The problem :: Every single entry should be printed exactly.

Exercise data ::
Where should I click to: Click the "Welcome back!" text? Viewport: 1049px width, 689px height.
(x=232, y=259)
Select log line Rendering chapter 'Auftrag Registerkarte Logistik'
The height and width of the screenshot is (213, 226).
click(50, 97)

Problem solution ::
Where should I click to: Click the "Welcome back!" text? Viewport: 1049px width, 689px height.
(x=232, y=259)
Select log line Rendering chapter 'Auftrag Registerkarte Logistik'
The height and width of the screenshot is (213, 226).
click(50, 97)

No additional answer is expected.